Lesson 1 - Introduction to Controls


Process dynamics; Current, position, and time proportioning; Controller modes, actions, terminology, and options; Loop accuracy

Learning Objectives:
– Describe the kinds of controllers most often used in industrial applications.
– Discuss six important problems of process dynamics that controllers must overcome.
– Compare the actions of current proportioning, position proportioning, and time proportioning.
– Name four kinds of controller alarms.
– Discuss the importance of safety in control loops.

Lesson 2 - Controller Operations


Automatic/manual control; Range and span; Direct-, reverse-acting, on/off, and proportional controllers; Current, time, and position-proportioning control; Control strategies

Learning Objectives:
– Explain why automatic/manual control is necessary.
– Explain how on/off controllers work and discuss the difference between on/off and proportional controllers.
– Describe a basic controller tuning process.
– Describe current-, time-, and position-proportioning controllers and name possible uses for each.
– Explain how split control works.

Lesson 3 - Controller Modes and Tuning


Proportional mode; Offset; Integral mode (reset); Derivative mode (rate); Single, two, and three mode controllers; Loop tuning; Step-change response

Learning Objectives:
– Describe the effect of the proportional, integral, and derivative modes on a controller's response to process changes.
– Discuss proper uses for the proportional, integral, and derivative modes.
– Explain how the proportional, integral, and derivative modes affect the tuning of a controller.
– Describe the procedure for tuning a controller by the step-change response method.

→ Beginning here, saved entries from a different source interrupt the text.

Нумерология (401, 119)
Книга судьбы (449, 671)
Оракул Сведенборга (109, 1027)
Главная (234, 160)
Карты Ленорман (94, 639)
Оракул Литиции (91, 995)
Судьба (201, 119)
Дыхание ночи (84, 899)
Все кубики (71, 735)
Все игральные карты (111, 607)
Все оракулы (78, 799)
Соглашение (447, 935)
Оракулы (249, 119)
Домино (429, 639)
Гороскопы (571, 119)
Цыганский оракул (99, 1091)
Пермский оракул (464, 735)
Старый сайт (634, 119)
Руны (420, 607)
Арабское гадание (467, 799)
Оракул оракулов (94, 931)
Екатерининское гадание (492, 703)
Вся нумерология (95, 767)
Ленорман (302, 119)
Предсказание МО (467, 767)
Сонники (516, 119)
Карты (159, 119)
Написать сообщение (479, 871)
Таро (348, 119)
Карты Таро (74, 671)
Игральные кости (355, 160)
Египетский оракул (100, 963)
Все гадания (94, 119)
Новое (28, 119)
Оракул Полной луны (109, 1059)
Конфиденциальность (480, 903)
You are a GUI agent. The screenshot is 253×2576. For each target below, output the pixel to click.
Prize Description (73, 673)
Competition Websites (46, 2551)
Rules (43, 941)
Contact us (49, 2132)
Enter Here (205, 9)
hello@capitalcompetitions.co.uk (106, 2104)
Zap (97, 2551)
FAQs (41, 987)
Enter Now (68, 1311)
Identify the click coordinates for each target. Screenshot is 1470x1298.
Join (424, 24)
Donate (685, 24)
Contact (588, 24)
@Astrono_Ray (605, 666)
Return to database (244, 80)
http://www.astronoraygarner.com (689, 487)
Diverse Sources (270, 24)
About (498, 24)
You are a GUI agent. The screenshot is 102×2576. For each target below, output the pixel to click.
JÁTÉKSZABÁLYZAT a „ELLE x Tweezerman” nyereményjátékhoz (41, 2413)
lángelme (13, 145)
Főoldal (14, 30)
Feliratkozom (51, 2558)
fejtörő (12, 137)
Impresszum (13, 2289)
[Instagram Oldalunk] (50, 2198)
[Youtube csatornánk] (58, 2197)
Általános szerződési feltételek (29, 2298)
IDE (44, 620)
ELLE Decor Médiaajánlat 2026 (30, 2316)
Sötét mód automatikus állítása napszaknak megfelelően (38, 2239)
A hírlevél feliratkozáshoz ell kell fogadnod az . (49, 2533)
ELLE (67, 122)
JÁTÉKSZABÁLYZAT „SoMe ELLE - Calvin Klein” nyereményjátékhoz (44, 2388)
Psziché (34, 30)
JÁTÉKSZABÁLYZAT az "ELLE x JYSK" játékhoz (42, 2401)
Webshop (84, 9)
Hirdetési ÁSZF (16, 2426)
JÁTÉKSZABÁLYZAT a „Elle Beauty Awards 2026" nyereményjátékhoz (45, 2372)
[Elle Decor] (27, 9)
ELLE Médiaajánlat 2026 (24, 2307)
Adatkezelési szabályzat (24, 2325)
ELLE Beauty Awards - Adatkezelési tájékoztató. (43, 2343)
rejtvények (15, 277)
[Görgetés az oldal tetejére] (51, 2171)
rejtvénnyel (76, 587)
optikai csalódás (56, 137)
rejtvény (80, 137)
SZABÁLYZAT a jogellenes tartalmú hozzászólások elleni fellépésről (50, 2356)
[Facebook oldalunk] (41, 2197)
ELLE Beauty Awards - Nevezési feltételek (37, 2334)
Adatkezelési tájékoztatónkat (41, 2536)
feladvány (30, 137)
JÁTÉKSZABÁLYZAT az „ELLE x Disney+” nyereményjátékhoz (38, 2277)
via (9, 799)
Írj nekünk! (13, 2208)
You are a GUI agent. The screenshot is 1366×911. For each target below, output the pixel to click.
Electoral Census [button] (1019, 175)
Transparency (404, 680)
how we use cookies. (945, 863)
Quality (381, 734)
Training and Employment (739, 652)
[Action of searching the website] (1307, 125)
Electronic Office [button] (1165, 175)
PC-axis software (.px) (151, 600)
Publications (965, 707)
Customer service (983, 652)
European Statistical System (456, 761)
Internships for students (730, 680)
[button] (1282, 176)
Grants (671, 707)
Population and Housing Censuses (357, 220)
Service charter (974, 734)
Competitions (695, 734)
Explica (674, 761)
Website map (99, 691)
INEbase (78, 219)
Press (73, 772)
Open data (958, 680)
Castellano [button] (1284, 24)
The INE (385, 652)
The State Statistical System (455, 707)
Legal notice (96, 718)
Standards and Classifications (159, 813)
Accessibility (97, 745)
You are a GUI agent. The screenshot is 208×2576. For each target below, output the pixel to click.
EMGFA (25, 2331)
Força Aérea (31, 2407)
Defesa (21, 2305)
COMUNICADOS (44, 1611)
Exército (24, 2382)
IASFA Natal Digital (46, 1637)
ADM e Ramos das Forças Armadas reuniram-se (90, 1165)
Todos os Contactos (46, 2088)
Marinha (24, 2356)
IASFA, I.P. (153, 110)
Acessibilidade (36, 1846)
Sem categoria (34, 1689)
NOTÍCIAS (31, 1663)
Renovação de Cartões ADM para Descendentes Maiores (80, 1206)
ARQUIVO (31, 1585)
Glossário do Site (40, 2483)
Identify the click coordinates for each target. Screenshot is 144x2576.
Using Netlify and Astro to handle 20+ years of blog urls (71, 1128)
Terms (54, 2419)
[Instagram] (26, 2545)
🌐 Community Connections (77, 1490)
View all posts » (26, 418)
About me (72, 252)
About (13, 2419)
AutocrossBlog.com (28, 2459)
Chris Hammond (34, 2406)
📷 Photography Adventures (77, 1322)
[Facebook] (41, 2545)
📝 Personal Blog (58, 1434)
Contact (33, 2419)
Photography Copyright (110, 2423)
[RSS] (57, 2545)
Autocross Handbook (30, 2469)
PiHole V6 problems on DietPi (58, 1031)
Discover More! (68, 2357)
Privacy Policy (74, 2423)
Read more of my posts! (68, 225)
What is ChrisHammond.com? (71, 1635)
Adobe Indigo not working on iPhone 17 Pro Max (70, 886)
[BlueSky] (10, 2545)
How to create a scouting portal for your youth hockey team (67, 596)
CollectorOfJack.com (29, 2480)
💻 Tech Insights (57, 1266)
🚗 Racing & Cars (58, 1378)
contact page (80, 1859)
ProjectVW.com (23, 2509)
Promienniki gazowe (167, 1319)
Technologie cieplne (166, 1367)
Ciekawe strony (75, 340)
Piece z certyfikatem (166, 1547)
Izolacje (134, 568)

Lesson 4 - Special Controller Applications and Options


Cascade, feedforward, ratio, and auctioneering control; Hardware options; Remote setpoint; Auxiliary outputs; Indicators; Limits and alarms

Learning Objectives:
– Compare cascade, feedforward, ratio, and auctioneering control strategies.
– Describe three optional features used with auto/manual controllers.
– Discuss the use of remote setpoint, auxiliary outputs, and several kinds of indicators as hardware options for controllers.
– Explain how input signal conditioning, anti-reset windup, adaptive gain, error-squared calculation, and setpoint/output ramp and clamp affect controller operation.
– Discuss the use of limit and alarm options available for controllers.

Lesson 5 - Maintaining Controller Systems


Preventing problems; Electrical noise and suppression; Regulating power; Electrical coupling; Temperature variation; Troubleshooting

Learning Objectives:
– Describe five ways of suppressing electrical noise.
– Discuss the effects of an inadequate power supply and explain how to regulate it.
– Describe ways to avoid the harmful effects of electrical coupling.
– Explain how temperature variations affect controllers.
– Describe the kinds of equipment and proper connections needed to test controllers.
– Discuss elements of effective controller maintenance and troubleshooting.